§ Extract provided
*-*-*

Bush, never a man to mince words, had a message for them all: Don’t get used to it.

“After selling this book, I’m heading back underground,” the 43rd president told NBC’s Matt Lauer while promoting his memoir, “Decision Points.”

In the two years since leaving office, Bush has
embarked on a post-presidency that is on course to be remembered for
its subterranean activity. His public appearances have been rare, his
media interviews rarer, and his work life steady but far from the
political fray. Book promotion aside, former aides, observers and the
man himself say that’s unlikely change.

“He gave his all to public service when he was governor and president,” said Dana Perino, Bush’s former press secretary. “Now he is in a new chapter in his life.”

That chapter seems dictated by both personal
disposition and political reality. Bush left office with a 34 percent
approval rating, among the lowest for any modern president. Both
political parties were eager to turn the page on a tumultuous tenure
marked by two wars, Hurricane Katrina and a near financial collapse.
When the president promised to leave the national stage in 2008, few
argued.

At the same time, the choice matched Bush’s
temperament, former aides said. Bush has rarely demonstrated the zeal
for politics that has helped make former President Bill Clinton his party’s most popular campaign surrogate. (Bush assiduously dodged questions about President Barack Obama last week. Clinton, by comparison, used his 2004 book tour to jab at Bush.)

Nor has Bush advertised a desire to remake himself as a roving freelance ambassador in the mode of former President Jimmy Carter. His fledgling Bush Institute — a think tank associated with Southern Methodist University — has set out to distinguish itself through its focus on well-defined research and projects.

“He’s very results-oriented and has always been,” said Karen Hughes,
a longtime friend and advisor to the former president. “He wants to
make sure that the things that we do are driving to an actual result.

*-*-*

[Rows showing where targets appear]
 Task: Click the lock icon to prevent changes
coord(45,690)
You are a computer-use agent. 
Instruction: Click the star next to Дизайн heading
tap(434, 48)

*-*-*

§ Required actions
[1] Name every president, current or former, who is mentioned by name in the passage on Bush's post-presidency.
[2] Pick up the passage on Bush's post-presidency from the point where it stops, and continue it.

§ Answers given
[1] George W. Bush (named as Bush, the 43rd president), Bill Clinton, Barack Obama, Jimmy Carter

[2]
That’s probably his business training. He likes to measure and hold
people accountable.”

A groundbreaking on the building that will house the institute and Bush’s presidential library is scheduled for Tuesday in Dallas.

It is only relatively recently that Americans have come to expect a post-White House
relaunch from their former presidents. For many, life after leadership
was primarily a true retirement, interrupted occasionally by diplomatic
requests from sitting presidents.

“Particularly since Richard Nixon, if a former president chooses to pursue an agenda he has left over from the White House
or do things that he wants to do, he has ample opportunity to do it.
The modern presidency affords presidents far more opportunities than
their predecessors to do something meaningful,” said Mark Updegrove, author of “Second Acts: Presidential Lives and Legacies after the White House” and director of the Lyndon Baines Johnson Presidential Library and Museum.

Those opportunities blossomed with globalism,
Updegrove said, a trend that allowed U.S. presidents’ popularity abroad
to remain high or even improve long after their shine had worn off at
home. A former president’s attempt to focus on international projects
also has the benefit of keeping them out of their successors’ affairs —
the oft-repeated and sometimes violated code of the ex-presidents club.

Nixon set out to assert himself as a trusted expert
in foreign affairs. Carter eventually won a Nobel Peace Prize. Both
men, like Bush, left the White House with a significant popularity deficit.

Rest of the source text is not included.